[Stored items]
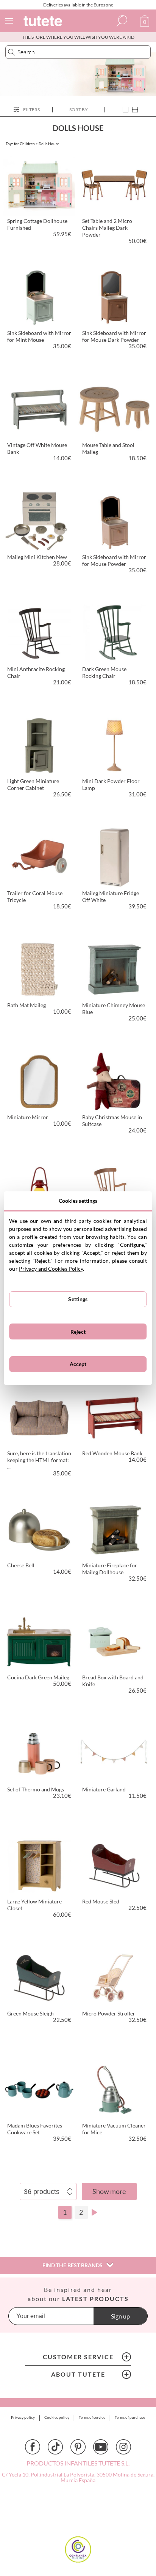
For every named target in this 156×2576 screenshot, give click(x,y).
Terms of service (92, 2417)
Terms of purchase (130, 2417)
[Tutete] (43, 22)
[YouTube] (100, 2446)
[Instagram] (123, 2446)
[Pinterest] (78, 2446)
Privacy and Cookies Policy (51, 1268)
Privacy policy (23, 2417)
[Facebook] (32, 2446)
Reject (78, 1331)
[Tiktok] (55, 2446)
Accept (78, 1364)
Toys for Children (20, 143)
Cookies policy (56, 2417)
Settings (77, 1299)
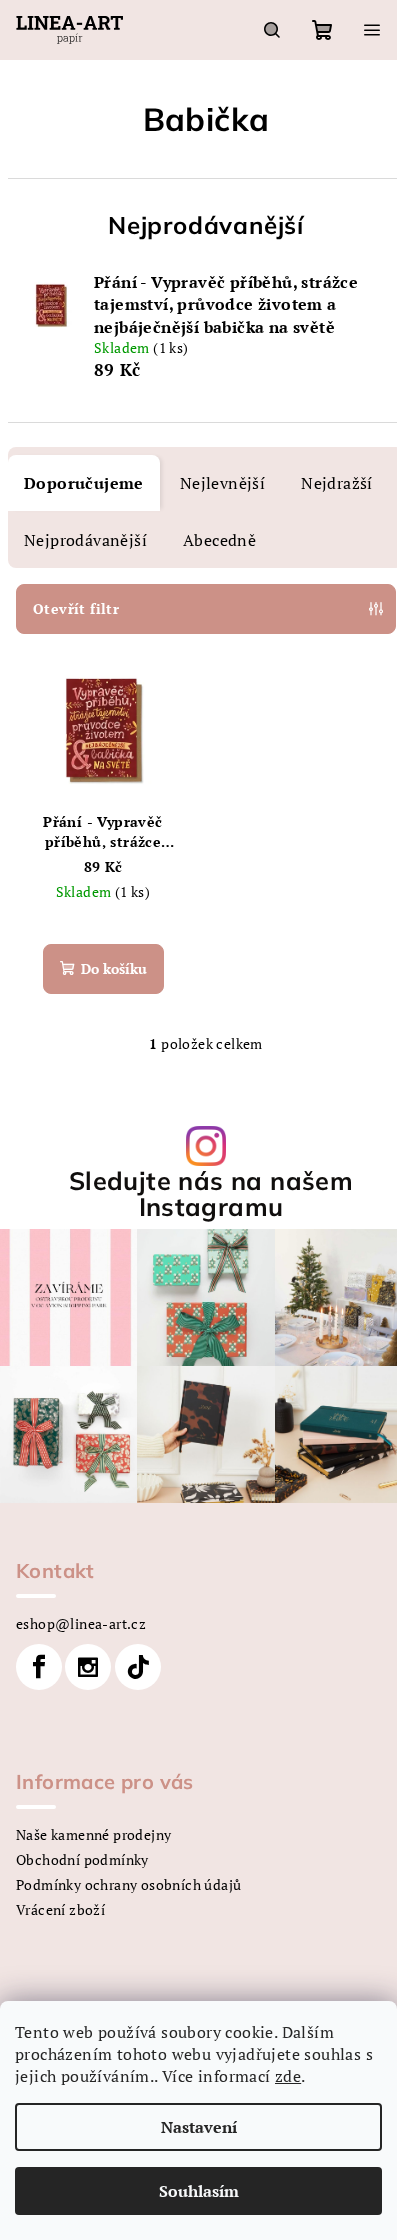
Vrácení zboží (60, 1909)
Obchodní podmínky (82, 1859)
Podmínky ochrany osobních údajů (128, 1884)
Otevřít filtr (76, 608)
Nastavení (199, 2127)
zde (288, 2076)
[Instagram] (88, 1667)
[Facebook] (39, 1667)
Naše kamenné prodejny (93, 1834)
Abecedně (219, 540)
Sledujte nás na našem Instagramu (211, 1193)
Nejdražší (337, 483)
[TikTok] (138, 1667)
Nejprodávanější (85, 540)
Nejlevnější (222, 483)
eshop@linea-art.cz (81, 1623)
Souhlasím (199, 2191)
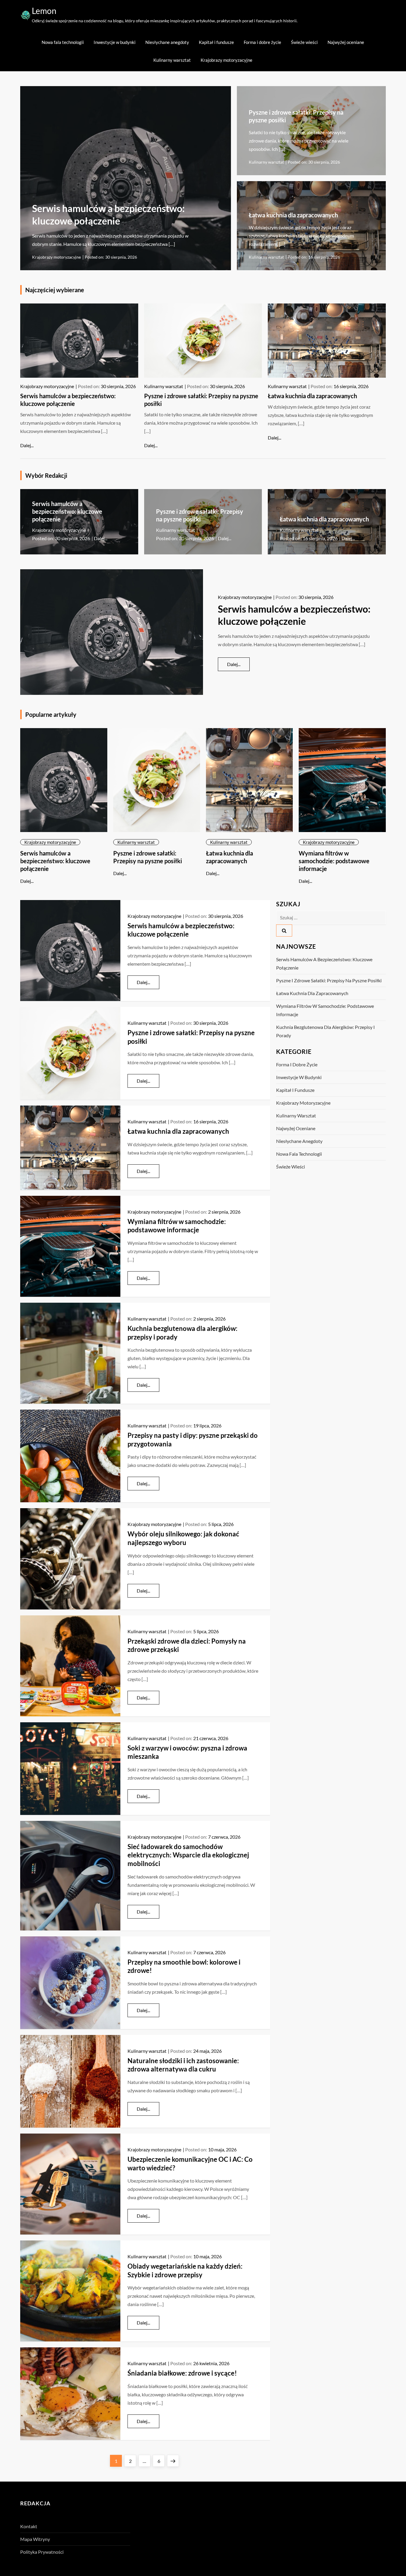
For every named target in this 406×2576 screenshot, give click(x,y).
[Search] (284, 930)
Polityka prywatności (42, 2552)
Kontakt (28, 2526)
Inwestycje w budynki (115, 42)
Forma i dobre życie (262, 42)
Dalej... (27, 445)
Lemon (44, 11)
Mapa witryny (35, 2539)
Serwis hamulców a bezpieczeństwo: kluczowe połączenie (67, 511)
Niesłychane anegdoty (167, 42)
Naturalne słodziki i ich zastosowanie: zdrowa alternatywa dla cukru (183, 2065)
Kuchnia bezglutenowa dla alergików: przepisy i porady (325, 1031)
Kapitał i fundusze (216, 42)
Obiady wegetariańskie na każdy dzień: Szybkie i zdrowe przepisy (185, 2270)
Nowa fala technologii (63, 42)
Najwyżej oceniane (346, 42)
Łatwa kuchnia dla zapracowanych (293, 215)
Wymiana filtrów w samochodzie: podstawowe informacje (334, 861)
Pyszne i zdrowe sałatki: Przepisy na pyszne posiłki (329, 980)
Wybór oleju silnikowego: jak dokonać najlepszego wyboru (183, 1538)
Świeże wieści (304, 42)
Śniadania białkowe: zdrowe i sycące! (182, 2373)
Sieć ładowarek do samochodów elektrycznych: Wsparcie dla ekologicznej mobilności (188, 1855)
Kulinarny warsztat (172, 60)
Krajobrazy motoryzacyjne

• Work to complete:
Find the lines in the entries above where "this" occurs, and copy each of them.

• Written answer:
For every named target in this 156×2576 screenshot, give click(x,y).
For every named target in this 406×2576 screenshot, give click(x,y).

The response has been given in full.